Profiling Of 3 Games Running On The S3 ViRGE Chip
This web site reflects a project which was done for
CS348c, the Computer
Graphics Architectures Course at Stanford
University.
Project Goals
In studying graphics architectures during the course it became apparent that
the distribution of triangles being sent into the graphics pipeline could have
a profound effect on its performance. Depending on triangle sizes, the system
factor which determines performance could be either fill rate, or triangle
setup bound. By knowing approximately
what the distribution of triangle sizes to expect in a given environment,
hardware can be designed to address fill rate or triangle setup depending on
which is the critical bottleneck. Since PCs are an emerging market for
accelerated 3D, we decided to look at the triangle content of 3D Dos games.
Unfortunately, there is no easy way to get at the internals of 3D Dos games
which usually have highly optimized software engines. S3 Inc. recently released a new graphics accelerator chip with a 3D
sub-system known as ViRGE.
We arranged with S3 to have access to their driver code, so that we
could log all triangles being sent to the on board accelerator and analyze
the triangle content and texture use of Descent II, Terminal Velocity, and
Actua Soccer, three games which were specially ported to ship as bundle sales
with graphics boards which use ViRGE.
There is a copy of our initial project proposal
here.
Project Phases
This project has basically consisted of three phases, modifying the driver to
do logging, creating a parsing program to generate all of the statistics from
the log files, and synthesizing everything into this web site.
Phase 1
Although the initial driver had been constructed with logging in mind, our
first main task was to get the driver to successfully log all of the
statistics we were interested in. S3 ships a toolkit library to developers
which want to support their chip. The library can be linked in with the
game developers program. The game code makes calls into the library to set
the state of the graphics sub-system and to command it to render triangles. An
interesting feature is that the library was designed so that a modified
version of the library could be loaded before the game, and sub-routine calls
could thereby be rerouted into the modified driver. This was the key to our
being able to trap the calls from the game applications.

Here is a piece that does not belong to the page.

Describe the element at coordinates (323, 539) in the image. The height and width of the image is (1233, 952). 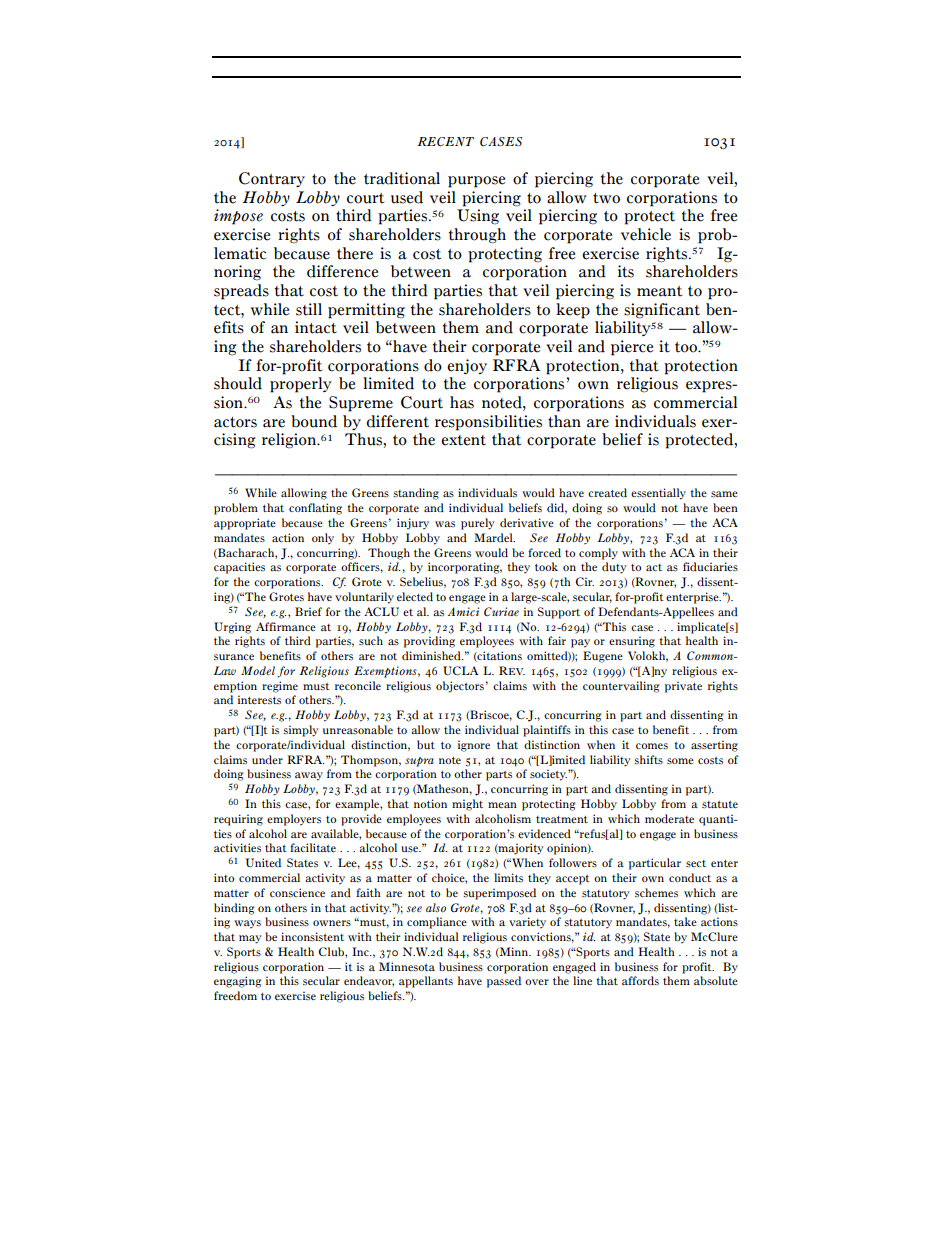
I see `only` at that location.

Once we had a good understanding of the architecture of the driver and library,
we had to place the logging points at the appropriate locations in the code.
Unfortunately, the S3 toolkit has multiple points of entry, so it was
somewhat tricky to find the best location to place the logging code. If it
was placed in too many locations, you got redundant information, and if
placed in too few locations you didn't receive all of the data from the game.
Eventually we were able to suitably instrument the code to reliably dump
all of the information we needed (see the Graph
Descriptions for exactly what was logged).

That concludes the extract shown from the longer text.